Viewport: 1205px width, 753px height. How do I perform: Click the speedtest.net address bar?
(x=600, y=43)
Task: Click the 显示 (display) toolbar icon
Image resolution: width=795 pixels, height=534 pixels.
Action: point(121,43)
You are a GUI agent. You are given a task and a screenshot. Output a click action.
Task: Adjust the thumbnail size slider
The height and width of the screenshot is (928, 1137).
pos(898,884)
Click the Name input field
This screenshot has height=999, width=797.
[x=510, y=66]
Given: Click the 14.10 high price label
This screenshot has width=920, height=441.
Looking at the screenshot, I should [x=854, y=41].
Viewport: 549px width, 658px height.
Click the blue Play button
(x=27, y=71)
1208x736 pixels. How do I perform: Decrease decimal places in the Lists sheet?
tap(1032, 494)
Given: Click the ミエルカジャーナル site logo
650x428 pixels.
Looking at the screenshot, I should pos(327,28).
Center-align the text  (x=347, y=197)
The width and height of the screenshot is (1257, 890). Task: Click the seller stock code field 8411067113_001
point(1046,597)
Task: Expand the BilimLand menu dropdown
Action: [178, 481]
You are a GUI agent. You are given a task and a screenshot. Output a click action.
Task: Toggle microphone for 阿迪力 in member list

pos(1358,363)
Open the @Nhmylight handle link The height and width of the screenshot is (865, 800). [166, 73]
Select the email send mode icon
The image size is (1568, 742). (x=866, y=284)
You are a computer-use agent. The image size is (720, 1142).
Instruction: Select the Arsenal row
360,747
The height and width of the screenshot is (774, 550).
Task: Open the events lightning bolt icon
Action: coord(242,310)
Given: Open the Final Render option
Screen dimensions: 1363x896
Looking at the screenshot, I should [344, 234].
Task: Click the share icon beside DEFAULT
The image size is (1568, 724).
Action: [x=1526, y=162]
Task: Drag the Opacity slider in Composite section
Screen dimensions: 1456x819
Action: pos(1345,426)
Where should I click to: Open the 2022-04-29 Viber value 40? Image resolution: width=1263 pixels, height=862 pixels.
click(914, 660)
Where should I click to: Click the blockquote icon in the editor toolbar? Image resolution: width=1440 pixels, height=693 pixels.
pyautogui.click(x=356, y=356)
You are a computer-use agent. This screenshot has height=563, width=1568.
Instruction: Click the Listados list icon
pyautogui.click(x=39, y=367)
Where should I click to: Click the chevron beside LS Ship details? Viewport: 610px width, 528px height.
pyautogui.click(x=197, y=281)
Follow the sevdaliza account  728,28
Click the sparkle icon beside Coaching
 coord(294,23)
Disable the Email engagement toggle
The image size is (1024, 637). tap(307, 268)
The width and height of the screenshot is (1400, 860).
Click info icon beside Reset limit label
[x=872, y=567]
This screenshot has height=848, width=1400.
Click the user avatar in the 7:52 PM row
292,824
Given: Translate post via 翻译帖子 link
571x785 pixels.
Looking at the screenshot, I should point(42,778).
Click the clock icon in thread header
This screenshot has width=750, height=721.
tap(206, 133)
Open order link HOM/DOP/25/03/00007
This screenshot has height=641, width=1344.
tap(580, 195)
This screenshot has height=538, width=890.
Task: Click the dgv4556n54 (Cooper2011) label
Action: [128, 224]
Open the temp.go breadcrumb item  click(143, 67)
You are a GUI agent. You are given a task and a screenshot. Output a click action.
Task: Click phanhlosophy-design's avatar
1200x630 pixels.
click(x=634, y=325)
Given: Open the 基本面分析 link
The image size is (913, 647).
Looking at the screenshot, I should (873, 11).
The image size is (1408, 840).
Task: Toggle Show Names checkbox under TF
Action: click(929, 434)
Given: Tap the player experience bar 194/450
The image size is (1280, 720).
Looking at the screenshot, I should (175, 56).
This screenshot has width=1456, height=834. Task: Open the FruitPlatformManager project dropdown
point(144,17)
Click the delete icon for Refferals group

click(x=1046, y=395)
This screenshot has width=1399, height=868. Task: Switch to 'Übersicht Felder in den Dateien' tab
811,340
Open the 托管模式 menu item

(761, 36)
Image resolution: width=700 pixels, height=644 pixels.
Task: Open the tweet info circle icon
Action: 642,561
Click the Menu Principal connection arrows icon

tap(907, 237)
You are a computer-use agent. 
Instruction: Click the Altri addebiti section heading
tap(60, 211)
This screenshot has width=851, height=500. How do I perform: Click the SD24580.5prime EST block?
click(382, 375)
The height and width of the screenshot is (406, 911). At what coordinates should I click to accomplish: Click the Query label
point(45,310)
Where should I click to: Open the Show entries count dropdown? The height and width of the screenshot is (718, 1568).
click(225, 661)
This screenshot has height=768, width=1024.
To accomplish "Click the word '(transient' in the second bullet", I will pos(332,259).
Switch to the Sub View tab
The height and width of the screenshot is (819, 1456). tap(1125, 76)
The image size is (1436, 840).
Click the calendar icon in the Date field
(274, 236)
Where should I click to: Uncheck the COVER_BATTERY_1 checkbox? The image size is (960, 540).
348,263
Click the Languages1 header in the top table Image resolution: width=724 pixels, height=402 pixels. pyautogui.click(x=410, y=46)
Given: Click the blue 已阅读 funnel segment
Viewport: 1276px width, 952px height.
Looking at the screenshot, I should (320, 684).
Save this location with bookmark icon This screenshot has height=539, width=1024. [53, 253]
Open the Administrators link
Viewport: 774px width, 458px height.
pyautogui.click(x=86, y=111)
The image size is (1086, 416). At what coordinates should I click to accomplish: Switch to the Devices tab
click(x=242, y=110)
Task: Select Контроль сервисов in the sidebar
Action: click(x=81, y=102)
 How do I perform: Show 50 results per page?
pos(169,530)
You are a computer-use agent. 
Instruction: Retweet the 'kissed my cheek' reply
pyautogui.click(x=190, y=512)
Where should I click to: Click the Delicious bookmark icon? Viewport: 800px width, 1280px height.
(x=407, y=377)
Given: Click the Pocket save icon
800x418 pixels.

_ _ _ _ _

TASK DETAILS »
Reproduce the data word for word, starting at the line that contains "Given: Open the Final Render option" and ending at the line that contains "Action: pos(1345,426)", with both of those lines included.

SOLUTION FOR THIS TASK »
Given: Open the Final Render option
Screen dimensions: 1363x896
Looking at the screenshot, I should [344, 234].
Task: Click the share icon beside DEFAULT
The image size is (1568, 724).
Action: [x=1526, y=162]
Task: Drag the Opacity slider in Composite section
Screen dimensions: 1456x819
Action: pos(1345,426)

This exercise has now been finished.